The Liberal party has similar practices. In a statement to the ABC a Liberal strategist said,
“If you ever called your MP and complained about a specific issue, say about climate change or same-sex marriage, the person on the other side of the phone could look you up and add your thoughts in there,”
This data about us is incredibly valuable, making it a target for hackers and foreign governments. If they got access to this data and published individuals’ political affiliations and private beliefs, the consequences would be devastating.
This information should be rigorously and consistently protected and yet it is not.
This was demonstrated in the 2025 ‘Trumpet of Patriots’ data breach, whereby the party failed to protect a server from a ransomware attack, compromising voters’ banking records, employment history, and other personal information.
Trumpet of Patriots said, “We do not keep a record of all individuals who were on the server” and that it was “impracticable to notify individuals”. Something that would have been required if political parties were subject to the Privacy Act.
Poor data-handling practices are not unique to Clive Palmer’s party.

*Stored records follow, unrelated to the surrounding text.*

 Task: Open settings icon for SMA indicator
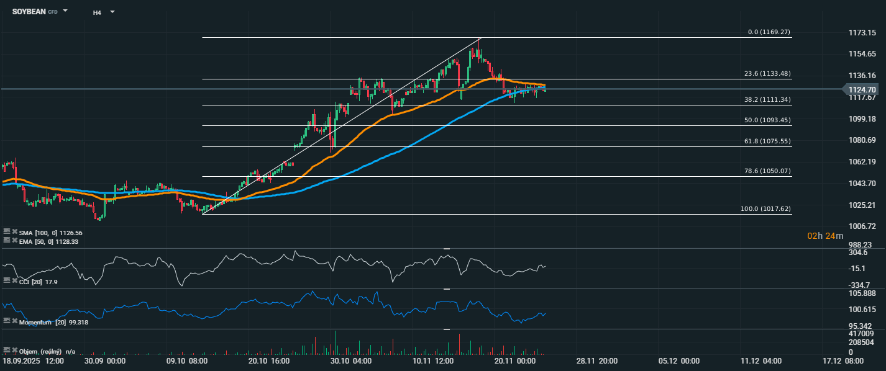(6, 231)
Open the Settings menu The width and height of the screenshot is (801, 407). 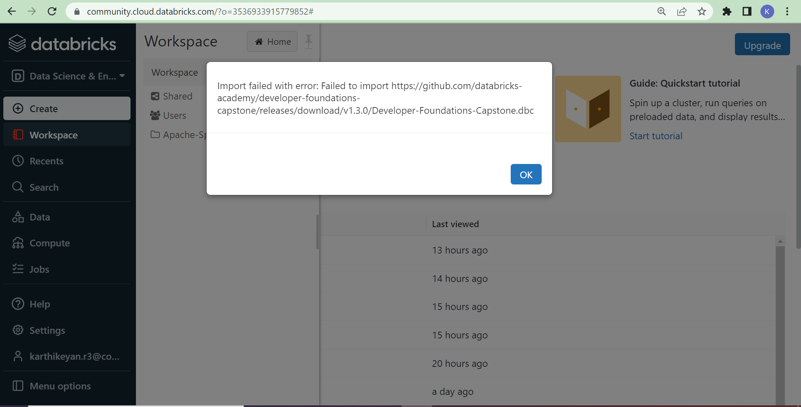coord(47,330)
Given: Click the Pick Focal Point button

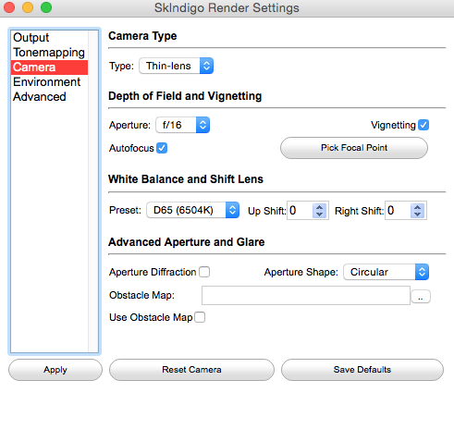Looking at the screenshot, I should [354, 148].
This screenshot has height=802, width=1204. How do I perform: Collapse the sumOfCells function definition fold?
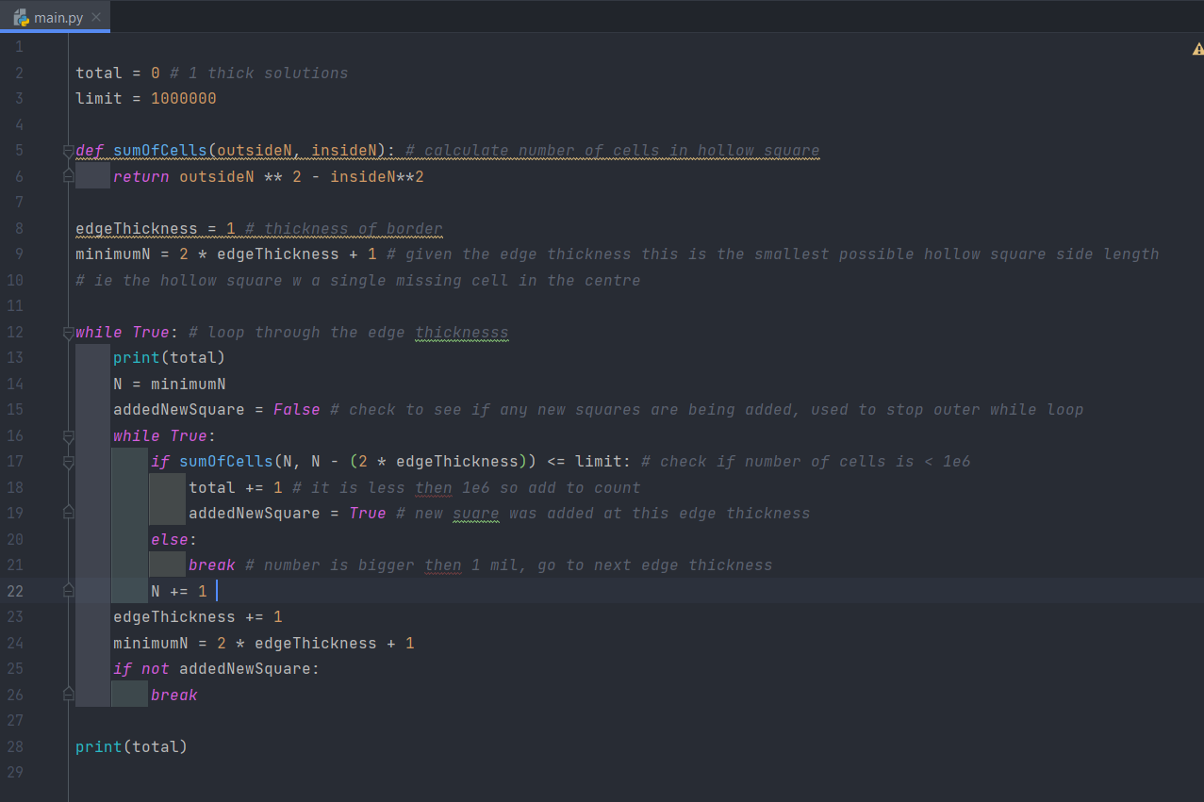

According to The Age, Brethren businesses and individuals volunteered financial resources and months of their time to support the Liberal Party’s 2025 federal campaign; the Brethren were given unrestrained access to ‘Feedback’ campaigning software. Here, they accessed detailed profiles of Australian voters and cold-called roughly a million people to campaign for the Dutton-lead Liberals. Voters were not given a say in whether they consent to the Plymouth Christian Brethren Church accessing their personal data regarding their political opinions.
In April of this year, the Liberal Party inadvertently exposed some of the data it had collected during the election campaign. When recipients of unsolicited emails tried to unsubscribe, they were taken to a partially-completed form displaying pre-populated personal data, including their name, birthday, gender, and email address.
Other fields were unfilled but accidentally visible, such as: “Strong Liberal”, “Predicted Chinese”, and “Predicted Jewish”.
Further fields labeled “TVT” may relate to voter targeting scores or tracking metrics, such as a likelihood to vote Liberal.
Such a monumental oversight raises serious concerns regarding the security of our sensitive data.
What is to be done?
Digital Rights Watch calls for all political exemptions to the Privacy Act 1988, Spam Act 2003 and Do Not Call Register act to be removed. Australian democracy did just fine prior to politicians having the sort of intrusive access to our personal information that they enjoy today.
The Privacy Act was first intended to regulate the actions of political groups, but our politicians’ focus shifted to commercial entities in 2000. In 2008, the Australian Law Reform Commission’s review of the Privacy Act recommended the removal of Privacy Act exemptions for parties, candidates, staffers, contractors and volunteers.
A 2023 survey by the OAIC found that a staggering 82% of Australians believe that political parties should be subject to the same privacy laws as corporations. Australia is one of the only countries in the OECD where political parties are exempt.
The removal of this exemption would ensure that Australian political parties adhere to the APPs. It would safeguard the management and use of our data to protect against misuse and data breaches, including mandatory data breach reporting to the OAIC.
The Albanese government has already committed to approximately 100 privacy reforms; it needs to implement them soon. This would help build trust in the political system, and give Australians more control over their data - even the right to delete it.